World Logic Day Lecture: Moshe Y. Vardi

From Greek Paradoxes to Political Paradoxes

DATE:Friday, January 14, 2022
TIME:17:00

On 14 January 2022, we celebrated the international World Logic Day virtually with the Vienna Center for Logic and Algorithms (VCLA) at TU Wien and the Logic community from the city of Kurt Gödel, Ludwig Wittgenstein, and the Vienna Circle. 

UNESCO proclaimed World Logic Day in 2019,in association with the International Council for Philosophy and Human Sciences (CIPSH), to enhance public understanding of logic and its implications for science, technology and innovation. “In the twenty-first century – indeed, now more than ever – the discipline of logic is a particularly timely one, utterly vital to our societies and economies. Computer science and information and communications technology, for example, are rooted in logical and algorithmic reasoning.” — Audrey Azoulay, Director General of UNESCO

 

The 2022 virtual Vienna World Logic Day Lecture was held by Moshe Y. Vardi (Rice University)

 

Topic: From Greek Paradoxes to Political Paradoxes

Date: 14 January 2022

Recording: VCLA Youtube Channel.

 

 

 

 

Abstract

The ancient Greeks invented logic, as a tool to discover eternal truths. They also invented paradoxes, as a tool to sharpen the mind. Famous Greek paradoxes are the Liar’s Paradox, Zeno’s Paradox, and the Sand-Heap Paradox. The Liar’s Paradox led, at the start of the 20th Century, to a foundational crisis of mathematics, which led to the development of computability theory in the 1930s, as well as the unresolvable mathematical conundrum of Gödel’s Incompleteness Theorem.
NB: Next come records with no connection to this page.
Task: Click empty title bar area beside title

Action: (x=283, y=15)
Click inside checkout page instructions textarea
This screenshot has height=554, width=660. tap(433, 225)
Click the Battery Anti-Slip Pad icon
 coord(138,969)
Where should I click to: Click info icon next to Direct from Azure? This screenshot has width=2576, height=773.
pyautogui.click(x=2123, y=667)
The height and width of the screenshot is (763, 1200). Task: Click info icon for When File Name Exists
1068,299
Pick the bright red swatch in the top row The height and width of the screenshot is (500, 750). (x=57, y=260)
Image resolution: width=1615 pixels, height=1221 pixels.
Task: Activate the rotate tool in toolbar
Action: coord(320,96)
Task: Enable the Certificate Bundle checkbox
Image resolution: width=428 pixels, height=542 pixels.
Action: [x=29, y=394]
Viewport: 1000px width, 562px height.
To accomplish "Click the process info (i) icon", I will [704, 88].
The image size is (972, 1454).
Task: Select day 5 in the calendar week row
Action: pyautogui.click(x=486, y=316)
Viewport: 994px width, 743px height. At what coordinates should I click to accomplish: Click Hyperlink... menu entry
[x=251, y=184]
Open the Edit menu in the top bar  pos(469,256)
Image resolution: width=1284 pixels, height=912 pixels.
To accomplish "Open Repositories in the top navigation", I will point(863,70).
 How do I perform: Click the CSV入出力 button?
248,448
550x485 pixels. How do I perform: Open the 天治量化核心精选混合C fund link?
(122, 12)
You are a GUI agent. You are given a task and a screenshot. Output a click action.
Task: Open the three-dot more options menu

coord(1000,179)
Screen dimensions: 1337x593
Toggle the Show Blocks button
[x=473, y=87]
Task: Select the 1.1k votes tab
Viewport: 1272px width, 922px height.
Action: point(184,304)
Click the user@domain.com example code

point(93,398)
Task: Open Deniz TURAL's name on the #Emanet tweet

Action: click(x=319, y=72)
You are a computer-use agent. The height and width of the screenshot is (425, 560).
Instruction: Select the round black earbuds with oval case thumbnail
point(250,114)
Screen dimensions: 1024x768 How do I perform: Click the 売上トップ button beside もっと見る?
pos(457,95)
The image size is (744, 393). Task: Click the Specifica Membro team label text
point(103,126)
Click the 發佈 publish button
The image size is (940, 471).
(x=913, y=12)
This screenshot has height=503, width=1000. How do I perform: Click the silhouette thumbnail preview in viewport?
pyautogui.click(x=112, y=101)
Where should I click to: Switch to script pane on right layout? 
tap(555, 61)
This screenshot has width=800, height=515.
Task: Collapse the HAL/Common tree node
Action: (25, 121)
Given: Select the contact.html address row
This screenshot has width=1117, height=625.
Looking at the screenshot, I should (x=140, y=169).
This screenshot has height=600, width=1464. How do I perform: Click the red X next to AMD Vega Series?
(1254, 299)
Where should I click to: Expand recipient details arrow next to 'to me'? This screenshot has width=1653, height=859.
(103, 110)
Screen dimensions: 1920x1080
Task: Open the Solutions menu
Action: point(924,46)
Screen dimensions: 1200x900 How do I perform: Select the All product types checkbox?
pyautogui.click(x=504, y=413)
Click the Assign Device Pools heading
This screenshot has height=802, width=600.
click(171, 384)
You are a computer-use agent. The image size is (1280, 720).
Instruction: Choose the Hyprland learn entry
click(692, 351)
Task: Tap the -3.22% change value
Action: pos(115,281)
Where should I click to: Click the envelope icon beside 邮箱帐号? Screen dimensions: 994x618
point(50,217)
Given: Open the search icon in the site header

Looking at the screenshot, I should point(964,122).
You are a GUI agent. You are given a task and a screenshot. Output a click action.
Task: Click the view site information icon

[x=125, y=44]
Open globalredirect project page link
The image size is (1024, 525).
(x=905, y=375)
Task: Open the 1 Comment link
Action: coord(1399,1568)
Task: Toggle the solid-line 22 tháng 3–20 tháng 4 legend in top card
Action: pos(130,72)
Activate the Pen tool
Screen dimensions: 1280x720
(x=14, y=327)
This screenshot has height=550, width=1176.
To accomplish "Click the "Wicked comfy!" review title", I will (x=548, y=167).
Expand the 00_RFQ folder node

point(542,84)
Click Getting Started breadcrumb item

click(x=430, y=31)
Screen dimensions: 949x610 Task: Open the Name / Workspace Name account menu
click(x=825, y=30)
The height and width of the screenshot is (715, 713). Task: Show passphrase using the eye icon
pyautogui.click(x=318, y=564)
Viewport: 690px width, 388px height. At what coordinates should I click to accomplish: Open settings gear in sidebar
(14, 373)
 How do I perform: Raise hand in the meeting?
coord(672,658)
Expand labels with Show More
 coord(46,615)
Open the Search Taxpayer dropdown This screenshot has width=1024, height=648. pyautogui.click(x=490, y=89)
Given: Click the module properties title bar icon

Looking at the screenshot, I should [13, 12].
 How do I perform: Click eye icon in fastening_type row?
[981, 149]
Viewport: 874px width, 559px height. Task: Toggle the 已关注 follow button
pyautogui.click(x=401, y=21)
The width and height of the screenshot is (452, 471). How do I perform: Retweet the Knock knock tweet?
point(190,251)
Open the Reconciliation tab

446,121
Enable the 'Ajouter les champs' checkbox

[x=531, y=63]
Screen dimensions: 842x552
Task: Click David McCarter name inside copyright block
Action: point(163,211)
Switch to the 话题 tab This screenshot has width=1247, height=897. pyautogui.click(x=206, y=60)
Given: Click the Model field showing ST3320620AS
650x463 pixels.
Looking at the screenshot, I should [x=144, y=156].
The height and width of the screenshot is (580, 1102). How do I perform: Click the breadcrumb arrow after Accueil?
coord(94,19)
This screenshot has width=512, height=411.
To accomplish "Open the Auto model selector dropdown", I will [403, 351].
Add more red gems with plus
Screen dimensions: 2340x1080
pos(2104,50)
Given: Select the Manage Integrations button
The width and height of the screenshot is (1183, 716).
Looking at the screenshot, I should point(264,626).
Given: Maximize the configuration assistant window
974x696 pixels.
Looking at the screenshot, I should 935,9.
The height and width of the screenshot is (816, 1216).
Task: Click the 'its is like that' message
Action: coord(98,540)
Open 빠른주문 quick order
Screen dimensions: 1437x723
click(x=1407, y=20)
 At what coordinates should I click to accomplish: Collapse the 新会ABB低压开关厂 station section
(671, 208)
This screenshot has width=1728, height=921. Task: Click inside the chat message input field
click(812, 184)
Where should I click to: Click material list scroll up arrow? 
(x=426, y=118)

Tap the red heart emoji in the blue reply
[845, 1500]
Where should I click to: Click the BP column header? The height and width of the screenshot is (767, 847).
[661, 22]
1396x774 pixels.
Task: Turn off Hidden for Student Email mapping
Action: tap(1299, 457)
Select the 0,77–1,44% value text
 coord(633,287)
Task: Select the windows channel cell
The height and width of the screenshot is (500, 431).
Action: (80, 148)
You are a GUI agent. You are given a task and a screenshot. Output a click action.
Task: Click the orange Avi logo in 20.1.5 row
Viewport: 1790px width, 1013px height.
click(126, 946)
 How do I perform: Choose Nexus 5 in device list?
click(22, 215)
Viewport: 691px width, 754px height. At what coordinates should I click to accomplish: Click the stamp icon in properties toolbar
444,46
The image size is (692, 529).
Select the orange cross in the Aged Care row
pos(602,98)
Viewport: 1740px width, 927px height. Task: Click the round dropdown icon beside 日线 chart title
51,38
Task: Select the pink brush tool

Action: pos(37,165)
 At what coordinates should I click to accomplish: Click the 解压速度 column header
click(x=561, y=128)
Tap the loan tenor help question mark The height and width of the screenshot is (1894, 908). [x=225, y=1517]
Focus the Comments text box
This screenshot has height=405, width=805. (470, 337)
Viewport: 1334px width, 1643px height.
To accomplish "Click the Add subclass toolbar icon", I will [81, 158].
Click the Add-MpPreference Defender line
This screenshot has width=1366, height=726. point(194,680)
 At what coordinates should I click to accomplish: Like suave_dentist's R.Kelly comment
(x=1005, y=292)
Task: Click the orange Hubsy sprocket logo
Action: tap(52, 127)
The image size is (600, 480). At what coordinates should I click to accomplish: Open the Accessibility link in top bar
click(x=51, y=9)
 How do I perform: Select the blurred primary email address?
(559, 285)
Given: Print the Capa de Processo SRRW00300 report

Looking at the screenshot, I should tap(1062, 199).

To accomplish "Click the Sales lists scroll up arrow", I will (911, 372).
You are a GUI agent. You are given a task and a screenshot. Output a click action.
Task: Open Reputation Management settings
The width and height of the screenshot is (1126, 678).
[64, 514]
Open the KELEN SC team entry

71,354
Computing technology, which also emerged in the 1930s, ultimately led, at the start of the 21 Century, to the emergence of social media. Today, our society is struggling with the adverse societal effects of social media. These adverse effects can also be understood in terms of the Greek paradoxes, as well as their political versions, known as the Popperian Paradoxes. In fact, one can say that the Greek myths of Prometheus and Pandora already told us that technology does not come without adverse consequences, which is why John von Neumann, one of the most prominent computing pioneers, asked in 1955, “Can we survive technology?”

 

Moshe Y. Vardi

Moshe Y. Vardi is University Professor, Karen Ostrum George Distinguished Service Professor in Computational Engineering at Rice University, where he is leading an Initiative on Technology, Culture, and Society. His interests focus on automated reasoning, a branch of Artificial Intelligence with broad applications to computer science, including machine learning, database theory, computational-complexity theory, knowledge in multi-agent systems, computer-aided verification, and teaching logic across the curriculum. He is also a Faculty Scholar at the Baker Institute for Public Policy at Rice University.